An unlikely Kurt Vonnegut bestseller becomes an even more unlikely movie

An unlikely Kurt Vonnegut bestseller becomes an even more unlikely movie

Every day, Watch This offers staff recommendations inspired by a new movie coming out that week. This week: With both Gone Girl and Left Behind opening in theaters, we look back on other adaptations of books that went to No. 1 on The New York Times Best Seller list.
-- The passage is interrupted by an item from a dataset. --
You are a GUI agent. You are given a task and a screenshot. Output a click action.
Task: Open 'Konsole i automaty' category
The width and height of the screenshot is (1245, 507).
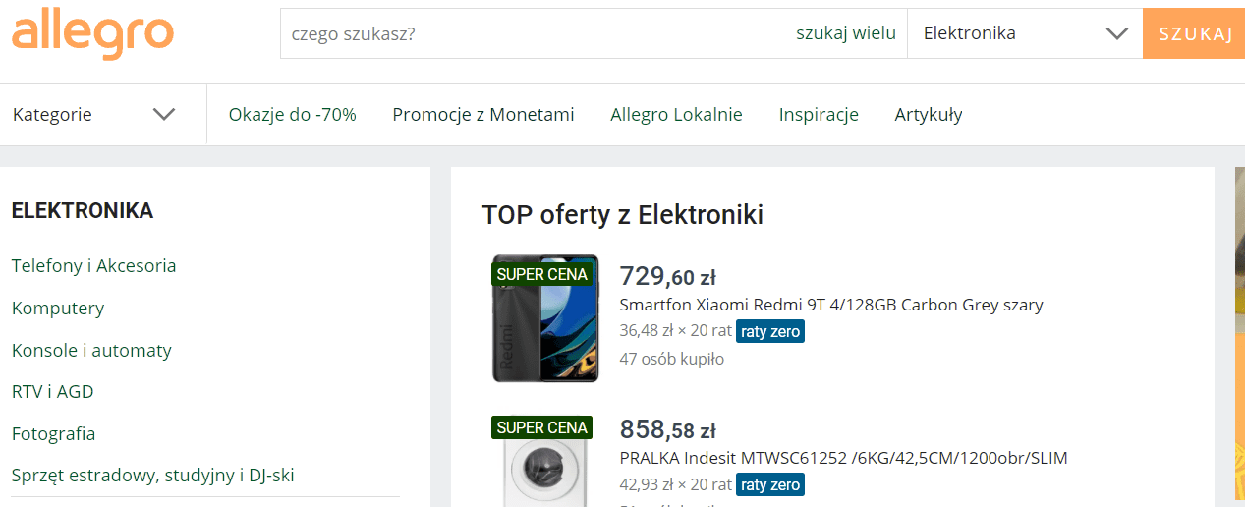click(x=91, y=350)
Breakfast Of Champions (1999)

Before arriving at the sheer unlikelihood of someone attempting to film Kurt Vonnegut’s 1973 novel Breakfast Of Champions, it bears pointing out an equally unlikely reason that a studio might have been game to try: Breakfast Of Champions hit No. 1 on the New York Times bestseller list. Arguably more experimental than Slaughterhouse-5 (which was turned into a film in 1972, the year before Champions was released in print), Vonnegut’s hilarious, freewheeling, illustration-assisted, fourth-wall-breaking book looks delightfully out of place on the list of books to hold that coveted spot. It was finally turned into a little-seen film in 1999, and it must be said that the movie version is less hilarious, less freewheeling, and contains no illustrations. But Vonnegut fans and adventurous cinephiles may find it worth watching for the sheer audacity of writer-director Alan Rudolph’s undertaking.
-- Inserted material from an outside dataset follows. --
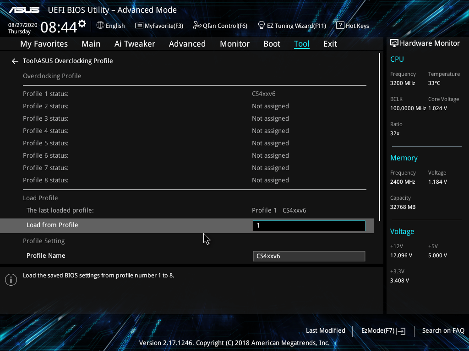Switch to the Ai Tweaker tab
The width and height of the screenshot is (469, 351).
135,44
Bruce Willis plays Dwayne Hoover, an unraveling car salesman who first appears on-screen in a manic TV ad and second appears with a pistol in his mouth. Though plenty of Willis’ roles make use of his cocky smirk, the actors also knows his way around sweaty desperation, and taps into it for some of his best performances: 12 Monkeys, Death Becomes Her, even the first Die Hard. Champions isn’t in that league, but Willis’ portrait of an unhinged product of the American dream gloriously subverts his more common tough-guy image. The frantic action at Hoover’s consumerist nightmare of a car dealership is often shot at tilted angles, with supporting characters zigzagging in and out of frame. Hoover spends the movie struggling through this hallucinatory world, haunted by TV ads (Vonnegut himself cameos as a commercial director) and weird visions (trippy visuals, kinda-sorta standing in for Vonnegut’s simple line drawings). Eventually, the hero stumbles across the path of cranky Vonnegut surrogate Kilgore Trout (Albert Finney).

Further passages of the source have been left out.